Scallops with grapefruit chutney and rosemary

Ingredients

  • 12 scallops
  • 1 pink grapefruit
  • 1 apple
  • 1 clove garlic
  • 50 ml of balsamic vinegar
  • 2 tablespoons of cane sugar
  • 1 dried chilli pepper
  • Fresh ginger
  • Rosemary
  • Extra virgin olive oil
  • Salt and pepper
Scallops with grapefruit chutney and rosemary

Times

  • Time: 50 minutes

Features

  • Scallops with grapefruit chutney and rosemary
    BLAST CHILLING AT +3°C
  • Scallops with grapefruit chutney and rosemary
    LOW-TEMPERATURE COOKING

Difficulty

  • Easy

Proceeding

Clean the scallops by removing them from the shell and wash them well under cold running water. Season with a pinch of salt, pepper and a drizzle of oil, close them in a tin of oven paper and cook them in Freddy preheated to 75ºC with the function of cooking at low temperature for 50 minutes. 

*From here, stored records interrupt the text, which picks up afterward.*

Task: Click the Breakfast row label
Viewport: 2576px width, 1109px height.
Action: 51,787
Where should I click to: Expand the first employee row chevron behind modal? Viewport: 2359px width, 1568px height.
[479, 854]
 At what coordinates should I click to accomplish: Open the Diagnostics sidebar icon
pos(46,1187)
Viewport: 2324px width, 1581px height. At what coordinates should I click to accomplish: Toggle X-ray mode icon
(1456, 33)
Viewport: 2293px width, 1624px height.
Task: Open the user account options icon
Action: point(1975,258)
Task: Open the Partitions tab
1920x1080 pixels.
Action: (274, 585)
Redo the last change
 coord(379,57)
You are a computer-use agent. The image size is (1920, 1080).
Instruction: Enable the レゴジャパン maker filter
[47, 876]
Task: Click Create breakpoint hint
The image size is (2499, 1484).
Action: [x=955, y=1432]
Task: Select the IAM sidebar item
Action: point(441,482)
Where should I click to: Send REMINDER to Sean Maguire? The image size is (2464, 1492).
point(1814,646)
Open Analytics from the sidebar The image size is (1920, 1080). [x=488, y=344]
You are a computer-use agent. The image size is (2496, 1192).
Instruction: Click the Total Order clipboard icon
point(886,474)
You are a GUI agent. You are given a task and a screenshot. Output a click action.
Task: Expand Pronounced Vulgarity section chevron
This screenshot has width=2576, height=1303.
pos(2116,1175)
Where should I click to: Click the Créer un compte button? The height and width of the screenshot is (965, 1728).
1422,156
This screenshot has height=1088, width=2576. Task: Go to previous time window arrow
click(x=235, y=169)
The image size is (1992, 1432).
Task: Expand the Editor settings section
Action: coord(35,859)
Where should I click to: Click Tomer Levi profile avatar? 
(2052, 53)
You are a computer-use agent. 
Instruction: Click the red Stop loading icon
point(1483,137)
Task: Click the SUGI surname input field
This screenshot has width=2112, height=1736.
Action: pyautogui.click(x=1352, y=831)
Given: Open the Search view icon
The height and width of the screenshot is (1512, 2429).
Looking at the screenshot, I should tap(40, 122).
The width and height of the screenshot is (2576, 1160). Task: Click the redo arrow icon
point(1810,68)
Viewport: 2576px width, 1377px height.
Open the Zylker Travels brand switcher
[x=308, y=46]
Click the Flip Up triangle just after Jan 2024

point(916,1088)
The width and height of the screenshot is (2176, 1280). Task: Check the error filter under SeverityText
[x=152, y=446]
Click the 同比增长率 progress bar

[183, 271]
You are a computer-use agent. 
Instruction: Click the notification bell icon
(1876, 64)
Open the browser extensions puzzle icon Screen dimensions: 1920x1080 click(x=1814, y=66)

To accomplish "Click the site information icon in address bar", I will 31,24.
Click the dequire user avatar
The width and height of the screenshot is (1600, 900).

Peel the grapefruit and cut into wedges by removing the white skins. Also peel the apple, remove the core and cut into cubes. Pour the fruit into a pan with a drizzle of oil, 1 clove of garlic, balsamic vinegar, brown sugar, chili and a little fresh grated ginger and let simmer over low heat for 15-20 minutes. Season to taste with salt and pepper. 
Serve the scallops with grapefruit chutney and a little rosemary chopped with the knife.

Tips

For your dinner for two on Valentine’s Day, try scallops with grapefruit chutney and rosemary, thanks to the cooking at low temperature scallops will remain very soft.
And remember that you can cook them in advance, cool them quickly with the blast chiller and keep them in the refrigerator for up to 4 days. If necessary, all you have to do is to regenerate them in the oven preheated to 180°C for 5 minutes.